The retail sector is facing extremely challenging trading conditions.  Consumer and business confidence is low, and many of our retailers have told us that sales volumes are down.  This week, we heard that Marks and Spencer’s first half-year profits fell as cash-strapped shoppers cut back on purchases of clothes and furniture.  M&S is just one of the many victims that have been caught in the drastic slowdown on our high streets.  Its chief executive has indicated that the slowdown is set to continue. 

 

Most of the large retailers rely on high turnover and low profit margins, and are assessed as stand-alone commercial entities by their parent companies.  The chamber would caution the Committee not to make a short-term taxation decision based on the perceived success of this sector. 

 

Where do we go from here?  The proposed rates relief scheme is welcome, but it is just a small piece of the support that small businesses need.  The estimated savings of £730 per annum is not substantial enough to ensure the survival of small businesses or to encourage more business start-ups.  Retailers face a number of difficulties including lack of demand, securing finances, online retail growth, high inflation, difficulty in passing on rising costs and very fragile customer confidence.  We must be realistic about what this extra taxation support can do in terms of supporting our city centres. 

 

I ask the Committee to consider looking at a number of alternative solutions, and I will give some examples.  Instead of a large retail levy, we would ask the Committee to consider a public health levy on business that sell alcohol with a net annual value (NAV) of more than £500,000.  That would also tie into the public health policies of other Committees as well as rebalancing the out-of-town versus city centre discrepancies.  This would raise 75% of the £6·5 million required, with the remainder being raised through efficiency savings in the rates department itself, by making sure that the considerable rates revenue owed is collected. 

 

The Londonderry Chamber of Commerce would also like the Department to consider bringing forward legislation to support the development of business improvement districts.  The chamber believes that Northern Ireland requires good, expedient planning policies to support and protect town centres. 

 

Finally, I commend to the Committee the Scottish Government’s economic plan, “Plan McB”.  They have prioritised capital spending, and they want George Osborne to give them money to invest in building more houses and a series of road projects.  Putting Northern Ireland back to work, capital investment in roads infrastructure and our universities are what will ultimately protect our small businesses and, indeed, our town and city centres.

 

The Deputy Chairperson:

Thank you very much, Ms McLaughlin.

 

Mr Cathal Austin (Newry Chamber of Commerce):

On behalf of Newry Chamber of Commerce and Trade, I thank the Committee for giving us the opportunity to outline our position on the consultation entitled ‘Rating of Commercial Properties:  Small Businesses, Large Retail Properties and Empty Shops’.

 

Newry chamber acknowledges the Department’s proposals as a step in the right direction to help to support our towns and city centres, many of which have been decimated over the past decade by bad planning decisions that have led to exponential growth in out-of-town retail developments.  The future of many locations, like Newry, is under threat because of multiple major out-of-town planning applications.

 

As you are all well aware, the recession has hit the retail industry extremely hard.  Newry is no exception.  Perhaps it suffered a sharper decline, given the economic problems in the South, which forms a sizeable portion of our hinterland.  Shuttered-up shop windows are now commonplace on our high streets.  Our towns and city centres require urgent attention, rejuvenation, investment and a reason for people to return.  The Department’s draft proposals, although not ideal in their current format, show that the Department is attempting to address some of the issues in our city centres.  We welcome that as a first step on the road, but it is not really the final destination.  That has to be the rejuvenation of our city centres.

DATASET EXTRACT -
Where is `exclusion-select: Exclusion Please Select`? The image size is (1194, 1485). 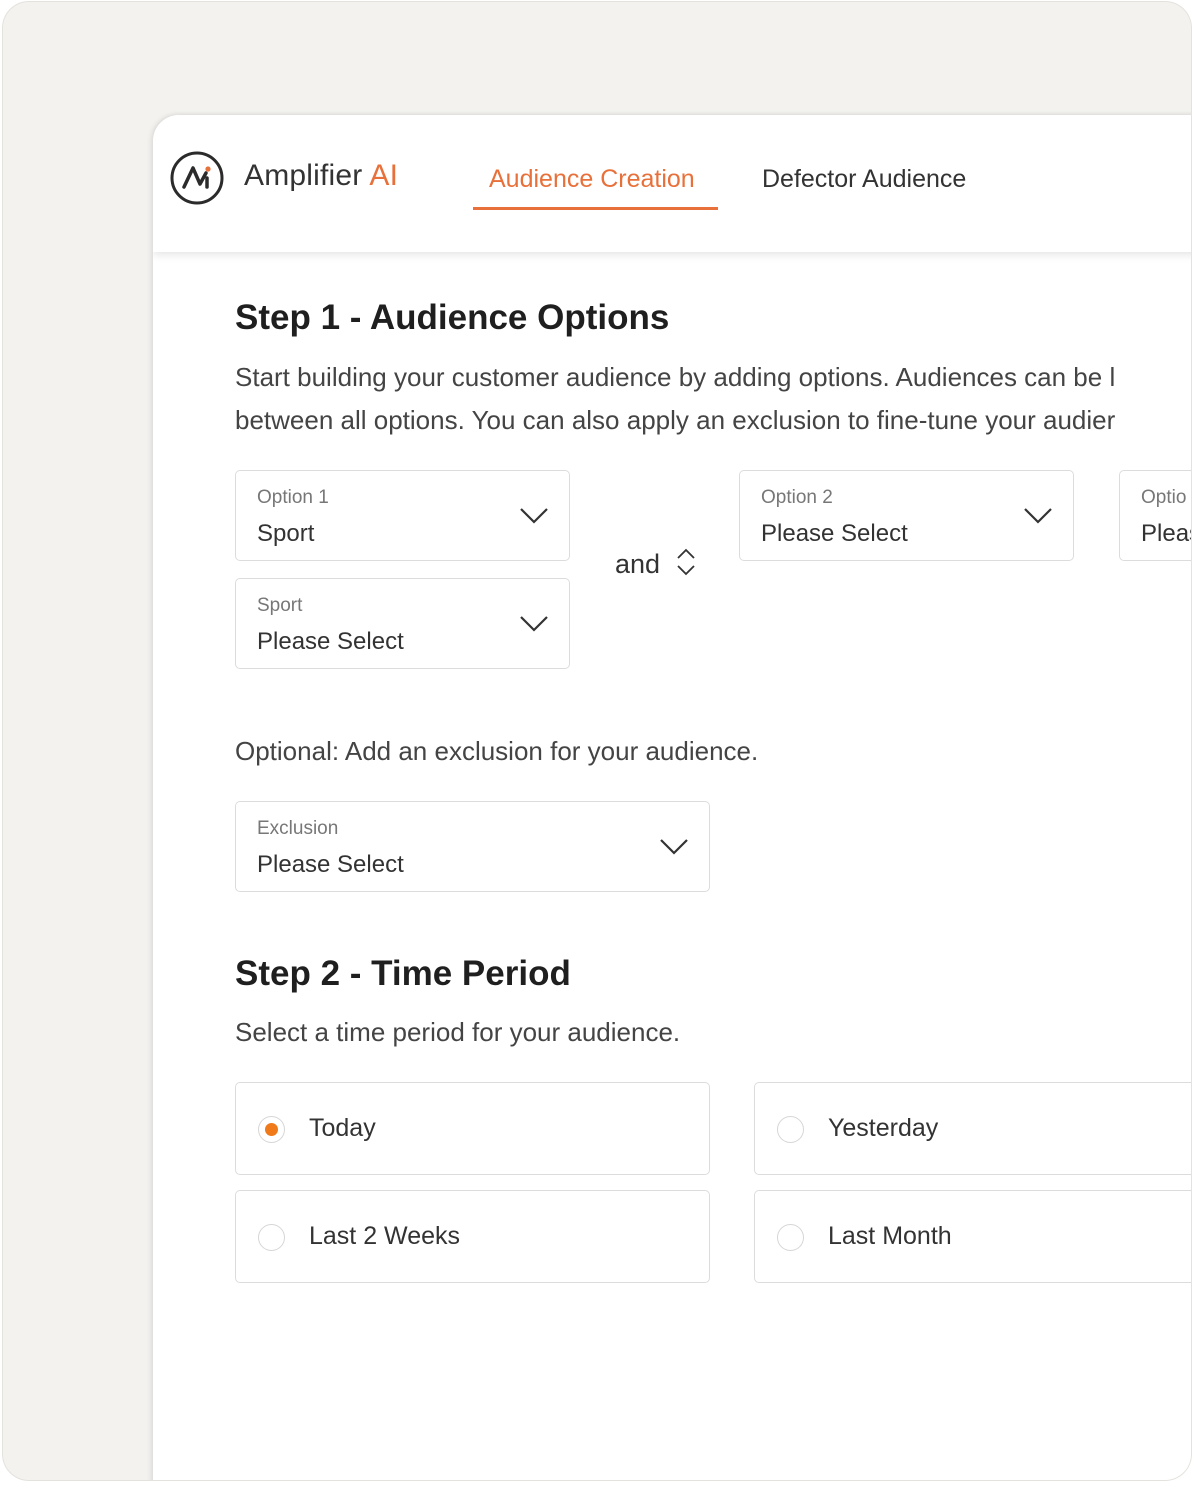 exclusion-select: Exclusion Please Select is located at coordinates (472, 846).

TRY IT - Reproduce word for word the portion of the business rates testimony above that opens with "Thank you very" and ends after "out-of-town planning applications.".

SOLVED PROBLEM -
Thank you very much, Ms McLaughlin.

 

Mr Cathal Austin (Newry Chamber of Commerce):

On behalf of Newry Chamber of Commerce and Trade, I thank the Committee for giving us the opportunity to outline our position on the consultation entitled ‘Rating of Commercial Properties:  Small Businesses, Large Retail Properties and Empty Shops’.

 

Newry chamber acknowledges the Department’s proposals as a step in the right direction to help to support our towns and city centres, many of which have been decimated over the past decade by bad planning decisions that have led to exponential growth in out-of-town retail developments.  The future of many locations, like Newry, is under threat because of multiple major out-of-town planning applications.